RENÉ BACKMANN. extraits d’un texte publié dans Médiapart, 28 mars 2021
Dénoncée depuis des années comme nuisible par la droite israélienne, l’agence de l’ONU pour les réfugiés de Palestine (UNRWA) a failli disparaître en 2018, étranglée par l’arrêt de la contribution américaine décidé par Donald Trump. Son commissaire général, Pierre Krähenbühl, l’a sauvée du naufrage en réunissant in extremis les fonds nécessaires. Cela lui a valu d’être la cible d’une campagne de déstabilisation à l’origine de sa démission. Il vient d’être nommé représentant du CICR (Comité international de la Croix-Rouge) en Chine.
Créée en 1949 pour fournir une assistance humanitaire aux 750 000 Palestiniens chassés de leurs foyers par la création de l’État d’Israël l’année précédente, l’UNRWA dépendait étroitement de l’aide américaine.
Pendant des années, Washington a assuré près de 30 % du budget de l’agence. À la veille de l’élection de Trump, la contribution américaine s’élevait à 365 millions de dollars. Fin 2020, cette participation avait disparu et les principaux contributeurs étaient l’Allemagne (170 millions de dollars), l’Union européenne (130 millions), le Royaume-Uni (64 millions) et la Suède (60 millions). Le montant des contributions promises s’élevait en février 2021 à 640 millions de dollars.
Des engagements manifestement insuffisants pour assurer les missions de base de l’agence : éducation, santé, aide alimentaire, formation professionnelle, services sociaux, dont le budget dépasse déjà 800 millions de dollars.
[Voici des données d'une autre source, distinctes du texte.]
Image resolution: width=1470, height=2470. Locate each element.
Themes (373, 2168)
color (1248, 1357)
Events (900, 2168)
Le tout au bénéfice de 5,7 millions de Palestiniens dispersés dans 58 camps et une multitude de localités de Cisjordanie, de la bande de Gaza, du Liban, de Syrie et de Jordanie.
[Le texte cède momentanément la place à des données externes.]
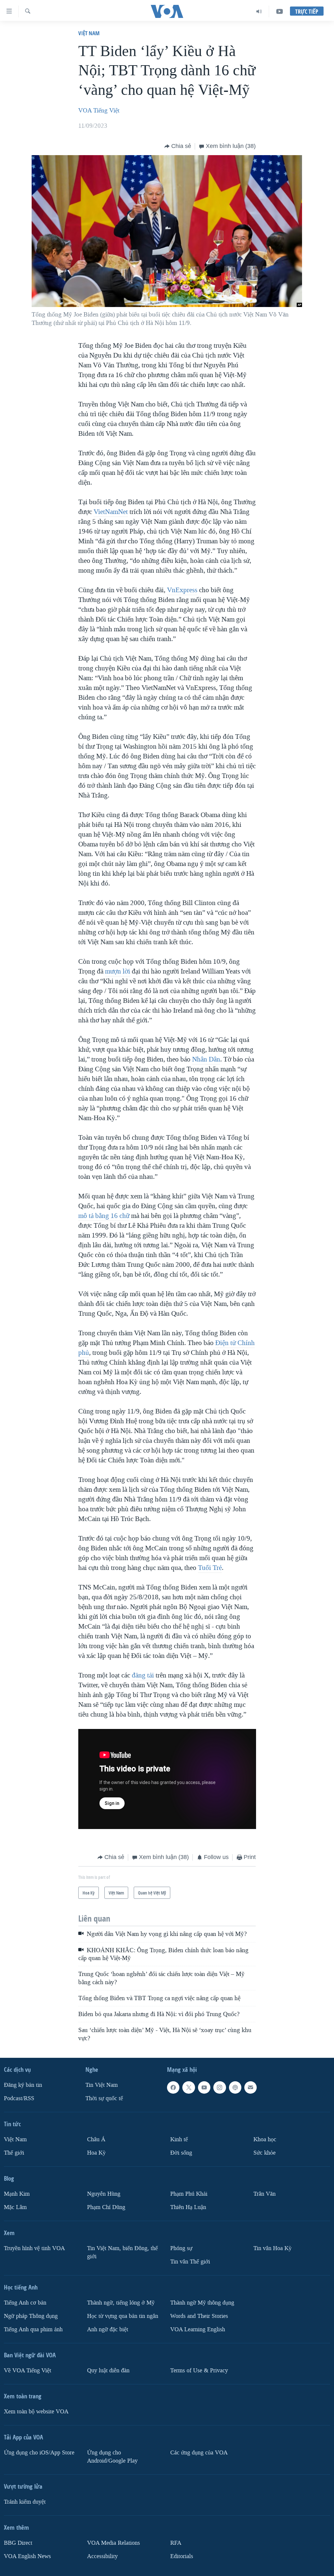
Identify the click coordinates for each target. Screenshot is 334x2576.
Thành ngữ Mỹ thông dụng (202, 2302)
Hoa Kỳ (96, 2153)
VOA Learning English (197, 2329)
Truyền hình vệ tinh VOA (34, 2248)
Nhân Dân (206, 1059)
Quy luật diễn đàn (108, 2370)
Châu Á (96, 2139)
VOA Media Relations (113, 2543)
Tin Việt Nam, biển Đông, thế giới (122, 2252)
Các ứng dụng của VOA (199, 2452)
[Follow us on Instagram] (219, 2087)
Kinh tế (179, 2139)
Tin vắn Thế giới (190, 2261)
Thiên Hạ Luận (188, 2207)
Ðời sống (181, 2153)
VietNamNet (111, 511)
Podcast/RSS (19, 2098)
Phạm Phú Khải (188, 2194)
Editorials (181, 2556)
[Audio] (259, 11)
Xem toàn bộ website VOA (36, 2411)
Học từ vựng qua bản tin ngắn (122, 2316)
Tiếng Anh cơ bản (25, 2302)
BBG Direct (18, 2543)
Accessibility (102, 2556)
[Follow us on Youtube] (204, 2087)
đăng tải (143, 1675)
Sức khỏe (264, 2153)
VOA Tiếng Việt (98, 110)
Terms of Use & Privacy (199, 2370)
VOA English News (27, 2556)
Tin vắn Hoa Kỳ (272, 2248)
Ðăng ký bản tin (23, 2085)
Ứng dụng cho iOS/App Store (39, 2452)
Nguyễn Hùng (103, 2194)
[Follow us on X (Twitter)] (188, 2087)
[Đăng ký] (250, 2087)
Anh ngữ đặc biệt (107, 2329)
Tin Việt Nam (101, 2085)
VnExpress (182, 589)
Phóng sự (181, 2248)
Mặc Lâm (15, 2207)
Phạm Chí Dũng (106, 2207)
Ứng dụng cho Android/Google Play (112, 2457)
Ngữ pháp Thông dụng (31, 2316)
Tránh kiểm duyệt (25, 2502)
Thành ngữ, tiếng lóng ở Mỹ (121, 2302)
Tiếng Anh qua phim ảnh (33, 2329)
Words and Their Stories (199, 2316)
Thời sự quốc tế (104, 2098)
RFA (175, 2543)
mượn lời (117, 971)
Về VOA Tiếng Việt (27, 2370)
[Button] (177, 146)
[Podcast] (235, 2087)
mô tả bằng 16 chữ (103, 1215)
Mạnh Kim (17, 2194)
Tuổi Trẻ (210, 1567)
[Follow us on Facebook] (173, 2087)
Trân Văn (264, 2194)
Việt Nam (88, 33)
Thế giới (14, 2153)
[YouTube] (279, 11)
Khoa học (264, 2139)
Car en vertu des textes fondateurs de 1948 et 1949, le statut de réfugié palestinien s’applique à « toute personne qui vivait entre 1946 et 1948 dans la Palestine mandataire et qui a perdu son domicile et ses moyens de subsistance à la suite du conflit israélo-arabe de 1948 ». Mais aussi à ses descendants directs « aussi longtemps qu’une solution durable n’a pas été trouvée à leur situation ».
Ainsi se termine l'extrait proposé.